Olivier BOULNOIS, Le Désir de vérité. Vie et destin de la théologie comme science d’Aristote à Galilée, Paris, Puf, « Épiméthée », 2022, 408 p.

L’ouvrage nous est présenté comme une tragédie : le récit en trois actes d’une aspiration humaine voulant s’élever trop haut, d’où sa destinée à mourir, tout en présentant quelque chose d’édifiant à celui qui la contemple.

La théologie comme science apparaît d’abord comme un paradoxe, car il ne s’agit pas de parler de Dieu, pas au sens où nous l’entendons. Comment expliquer sinon qu’Aristote se maintienne dans la religion traditionnelle polythéiste, tout en ayant développé à côté une doctrine philosophique monothéiste ? Pour Olivier Boulnois, c’est que « la science théologique n’a rien à voir avec la theologia » (p. 45) – elle parle du Premier Moteur, lequel n’est pas Dieu, sinon par accident, il est divin en tant que cause motrice des dieux. C’est dans le stoïcisme qu’il faut voir le premier germe de la théologie comme science : Dieu est le logos du cosmos, c’est pourquoi sa considération est l’aboutissement nécessaire de la physique. Mais il faut aussi la confronter aux discours que l’on trouve dans la religion. C’est pourquoi le stoïcisme développe également une herméneutique des mythes qui soit cohérente avec les investigations des philosophes. Le stoïcisme, en ce sens, serait l’initiateur de la première tentative de concordisme. Le pseudo-Denys sera l’artisan de la transposition de cette théologie dans le christianisme. L’Écriture sainte y tient le rôle des oracles et les discours des théologues chez Proclus. Denys joue alors la carte de la compatibilité, non de la religion chrétienne avec la religion grecque, mais avec sa méthode théologique.

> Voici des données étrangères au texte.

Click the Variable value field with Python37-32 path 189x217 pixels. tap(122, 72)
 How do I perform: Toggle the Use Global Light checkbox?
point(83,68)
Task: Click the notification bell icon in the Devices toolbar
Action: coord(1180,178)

Cette continuité ne pouvait pas aller de soi dans la patristique latine ; pour elle, le fait de l’Incarnation doit au contraire marquer une rupture. C’est la question de la Philosophia Christiana, par laquelle l’auteur ouvre la deuxième partie de son ouvrage. Paradoxalement, cette rupture s’ouvre par un rejet, celui d’une distinction : entre le Dieu des philosophes et le Dieu de la Révélation. Pour Tertullien, s’il y a conflit, c’est du fait des philosophes, qui ont refusé par orgueil la logique d’un Dieu qui s’abaisse en s’incarnant. La philosophie s’étant d’elle-même mise en échec, le christianisme ne doit rien en attendre, mais il lui faut se constituer comme la vraie philosophie. Saint Augustin exprime une approche similaire, quoique dans une perspective plus harmonieuse avec la philosophie. Car il faut donner la possibilité de reconnaître ce qui doit être accepté, donc d’interpréter les Écritures. Ce qui implique de percer à jours ses contradictions, ses symboles et ses obscurités. Saint Augustin établit alors une méthode en trois points : interpréter l’Écriture ; distinguer les passages figurés de ceux qui ne le sont pas ; utiliser la raison quand des passages obscurs ne peuvent être éclairés autrement. Par cette troisième règle, Augustin entend prémunir la foi contre les interprétations hasardeuses, qui la ferait passer pour ridicule, et ne pas opposer la vérité de la foi à celle de la raison. Mais elle met la première dans la perspective d’être critiquée par la seconde.

L’ouvrage se poursuit par un détour dans la philosophie en terre d’Islam, au cours duquel Olivier Boulnois montre qu’il ne s’y est pas développé de théologie scientifique, mais bien plutôt une hostilité à son égard. Ce qui lui permet de soutenir la thèse suivante : « cette forme de théologie [comme discipline scientifique] est une invention de la pensée médiévale latine » (p. 199).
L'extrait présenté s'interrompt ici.